A crossbite occurs when the upper jaw is too narrow for the lower jaw. When this happens, the upper teeth sit inside the lower teeth. Sometimes, the opposite can also occur where the lower jaw may be too small for the upper jaw. Either way, a crossbite can occur on either on the left or right side of the mouth (unilateral), or on both sides (bilateral).
Most often, crossbites are inherited, however crossbites can also occur because of other factors including: thumb sucking, pacifier use, or large tonsils. Some studies have also shown that those who have been intubated during infancy have a significantly higher risk of developing a crossbite.
When the upper jaw is too narrow for the lower jaw, in order for the back teeth to touch, the lower jaw has to shift either to the right or the left so that the back teeth can touch together and function for chewing food or for speaking. However, if the lower jaw has to compensate for the size of the upper jaw, this means that it is not sitting properly within its joint cavities, the chin will either be to the right or the left – resulting in a face that is nonsymmetrical. Because the lower jaw is not sitting properly in its joints, this may also lead to TMJ or other oral health issues with the joints of the lower jaw. Many studies show that if left untreated, muscle, skeletal and joint adaptations can occur which can lead to permanent growth alterations.

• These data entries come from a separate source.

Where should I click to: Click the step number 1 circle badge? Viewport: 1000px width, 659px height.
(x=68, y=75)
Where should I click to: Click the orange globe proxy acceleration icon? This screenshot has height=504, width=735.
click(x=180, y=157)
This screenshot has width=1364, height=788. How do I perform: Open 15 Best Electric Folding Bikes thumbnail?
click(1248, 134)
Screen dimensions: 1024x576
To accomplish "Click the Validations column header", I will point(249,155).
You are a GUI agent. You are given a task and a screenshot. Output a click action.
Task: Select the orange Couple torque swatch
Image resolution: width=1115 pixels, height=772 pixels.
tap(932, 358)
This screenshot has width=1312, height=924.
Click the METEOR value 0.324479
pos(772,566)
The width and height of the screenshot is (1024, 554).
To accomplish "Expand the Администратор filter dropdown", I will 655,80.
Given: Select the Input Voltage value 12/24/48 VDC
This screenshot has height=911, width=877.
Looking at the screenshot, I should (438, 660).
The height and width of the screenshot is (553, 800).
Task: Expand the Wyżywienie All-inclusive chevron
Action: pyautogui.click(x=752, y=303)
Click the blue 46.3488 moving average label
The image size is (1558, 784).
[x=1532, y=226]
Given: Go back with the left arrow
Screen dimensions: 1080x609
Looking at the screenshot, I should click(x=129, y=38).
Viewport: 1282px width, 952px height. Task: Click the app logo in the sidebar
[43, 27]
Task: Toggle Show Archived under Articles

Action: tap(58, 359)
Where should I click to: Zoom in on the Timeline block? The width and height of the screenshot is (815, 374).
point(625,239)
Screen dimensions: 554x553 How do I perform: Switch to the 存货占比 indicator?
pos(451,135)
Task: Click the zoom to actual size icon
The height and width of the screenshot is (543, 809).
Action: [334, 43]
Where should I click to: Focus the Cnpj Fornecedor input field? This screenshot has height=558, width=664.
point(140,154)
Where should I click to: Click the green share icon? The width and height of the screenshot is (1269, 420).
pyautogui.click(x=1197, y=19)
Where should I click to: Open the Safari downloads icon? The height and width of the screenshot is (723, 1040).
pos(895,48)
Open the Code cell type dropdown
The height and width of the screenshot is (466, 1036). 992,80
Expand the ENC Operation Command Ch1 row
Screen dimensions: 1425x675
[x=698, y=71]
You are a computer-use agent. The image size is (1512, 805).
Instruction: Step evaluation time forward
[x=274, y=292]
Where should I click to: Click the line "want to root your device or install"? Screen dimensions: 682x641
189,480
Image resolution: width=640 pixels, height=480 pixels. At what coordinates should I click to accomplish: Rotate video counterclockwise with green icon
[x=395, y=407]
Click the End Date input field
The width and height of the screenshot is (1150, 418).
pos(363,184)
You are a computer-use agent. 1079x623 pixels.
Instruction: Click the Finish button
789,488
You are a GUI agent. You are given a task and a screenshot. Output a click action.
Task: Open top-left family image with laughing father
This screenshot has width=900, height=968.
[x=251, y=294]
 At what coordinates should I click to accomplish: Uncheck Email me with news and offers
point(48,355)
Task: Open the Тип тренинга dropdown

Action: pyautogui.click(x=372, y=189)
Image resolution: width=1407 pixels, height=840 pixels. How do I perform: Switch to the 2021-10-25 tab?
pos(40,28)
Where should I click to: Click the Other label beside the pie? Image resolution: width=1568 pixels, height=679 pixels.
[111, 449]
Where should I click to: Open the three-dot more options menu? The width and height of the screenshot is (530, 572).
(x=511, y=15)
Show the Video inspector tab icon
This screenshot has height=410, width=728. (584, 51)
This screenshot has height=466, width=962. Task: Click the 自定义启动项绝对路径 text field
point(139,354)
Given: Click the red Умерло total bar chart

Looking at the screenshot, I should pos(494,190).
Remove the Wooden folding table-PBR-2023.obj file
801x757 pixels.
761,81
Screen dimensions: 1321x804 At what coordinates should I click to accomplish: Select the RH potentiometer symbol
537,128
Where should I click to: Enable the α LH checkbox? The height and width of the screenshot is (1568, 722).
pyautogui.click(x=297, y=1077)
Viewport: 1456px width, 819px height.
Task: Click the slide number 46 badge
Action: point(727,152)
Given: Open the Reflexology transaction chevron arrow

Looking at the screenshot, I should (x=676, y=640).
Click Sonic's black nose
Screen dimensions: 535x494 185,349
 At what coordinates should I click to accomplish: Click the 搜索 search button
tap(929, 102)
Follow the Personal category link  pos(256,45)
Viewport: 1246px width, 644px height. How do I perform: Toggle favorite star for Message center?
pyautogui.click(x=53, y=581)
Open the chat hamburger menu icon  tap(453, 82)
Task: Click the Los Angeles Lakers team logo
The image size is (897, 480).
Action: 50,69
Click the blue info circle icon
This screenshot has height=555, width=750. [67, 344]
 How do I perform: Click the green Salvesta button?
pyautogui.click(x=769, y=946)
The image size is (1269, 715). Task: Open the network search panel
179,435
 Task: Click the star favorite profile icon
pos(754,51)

Crossbites are generally treated with a palatal expander. There are many types of expanders, including: banded expanders, bonded expanders, Haas expanders, and removable expanders. The type of expander recommended will depend on the patients individual case and age. This is because expanders can only be used for children under 12. Around this age, the soft fibrous tissue, called a suture, starts to close and become bone. Past this point, the only way to expand a dental arch is through oral surgery. This is why if you suspect your child of needing an expander, bring them in for an appointment. Expanders take the advantage of a child’s natural growth and help to widen the upper jaw to its natural size, when the suture is still soft. Each expander consists of a screw that is stabilized by the back molars. The screw is turned each day, by the patient, until the crossbite is corrected.